En segundo lugar está la cuestión de la libertad. Al cura italiano suspendido no se le puede acusar de que en ningún momento su amor por esta mujer le haya apartado de sus responsabilidades ministeriales. ¿O es que las personas que trabajan 10 ó 12 horas en una fábrica, y que están casados, están menos disponibles para amar y cuidar a sus parejas?

Seamos serios e intentemos hacer el cómputo de horas reales que un sacerdote está disponible para su comunidad y el tiempo que emplea cualquier trabajador en una empresa en cumplir su horario laboral. Una vez más me temo que esos curas aburguesados que hacen pastoral de despacho, y se pasan la mañana entera leyendo el periódico, saldrían muy mal parados.

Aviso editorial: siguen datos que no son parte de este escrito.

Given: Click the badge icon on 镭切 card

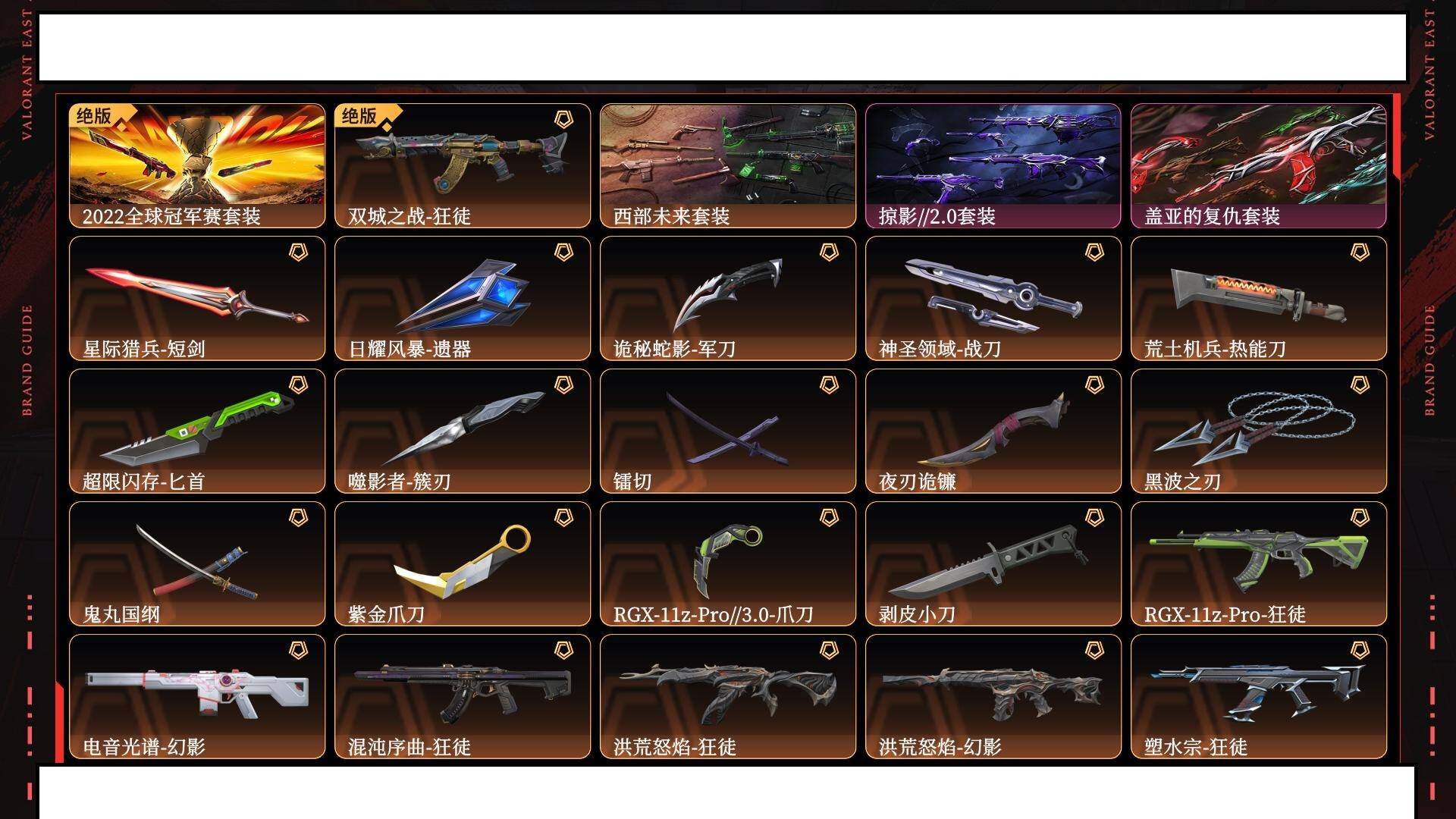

El trabajo pastoral de los sacerdotes, se debería medir por la calidad y no por la cantidad. Ya me gustaría que todos esos curas que trabajan como oficinistas, en los obispados de tantas Diócesis, dejaran un tiempo los papeles y fueran al encuentro de los que tienen hambre y sed de Dios en todos los sentidos.

Pero, estas personas, al llegar la hora, fichan y hasta el día siguiente, con la salvedad de una “misita” por la tarde y a veces a regañadientes.

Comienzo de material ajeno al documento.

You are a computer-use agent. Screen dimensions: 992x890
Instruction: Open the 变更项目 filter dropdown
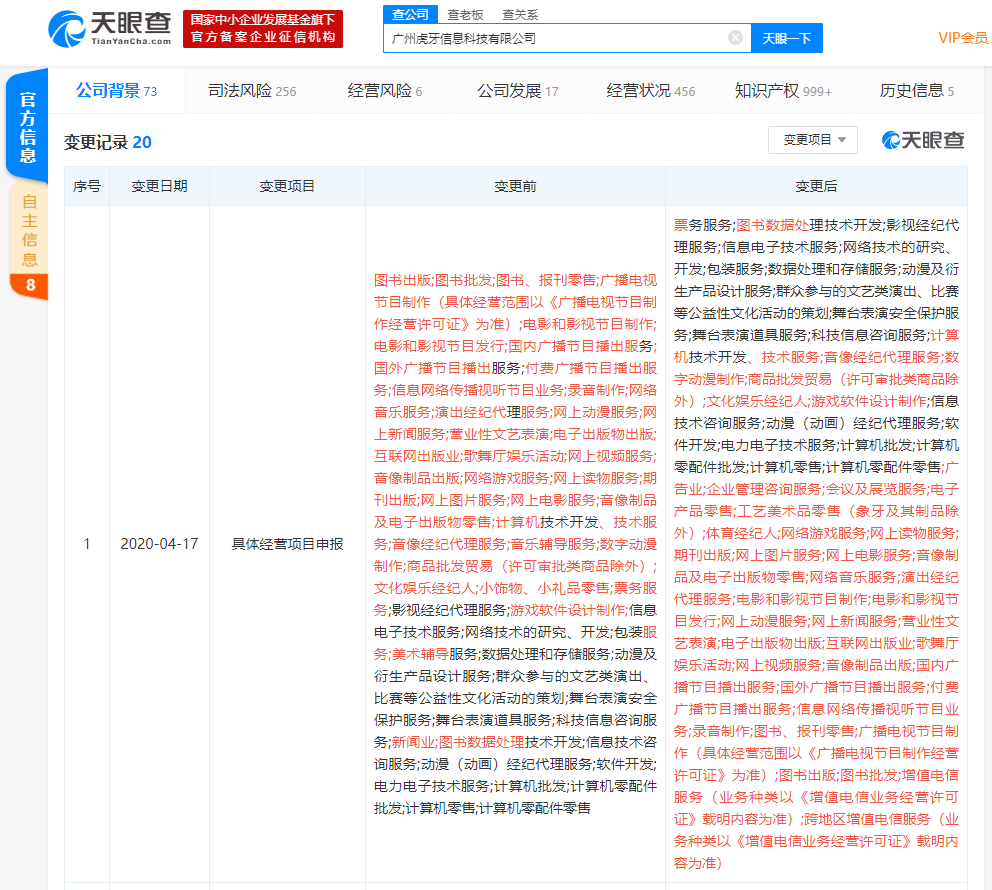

La disponibilidad pastoral y la eficacia son otra cosa muy diferente, y el amor no sólo no quita aquí para el ejercicio del ministerio, sino que lo sustenta con más razones todavía.

Por último, me detengo en el asunto de la continencia. Las palabras de este cura de la Diócesis de Padua han sido muy claras: “Conozco a Laura desde hace más de ocho años, pero no en el sentido bíblico de la palabra”, y eso significa que no ha mantenido relaciones sexuales con ella.

Es decir que Don Sante Squotti, como así se llama este párroco, no ha dejado de ser continente, como prometió el día de su Ordenación.

¿Entonces por qué se le ha castigado con la suspensión “a divinis”? Si la Iglesia no se lo explica y no nos lo explica a los demás, pensaremos una vez más que sus normas están por encima de las personas y que las razones de los “acusados” jamás son tenidas en cuenta, por muy formadas y fundamentadas que puedan estar.

Me temo que si la Iglesia no toma partido por los hombres que dan su vida por amor, y creen en los sentimientos por encima de cualquier otra realidad, como expresión del amor a Dios en todas las cosas, entonces tendremos que confirmar que la Iglesia está verdaderamente enferma, pero enferma de amor, y seremos los demás los que tendremos que suplirla con nuestros gestos de acogida, perdón, amor y reconciliación para que el mundo siga creyendo en la esperanza.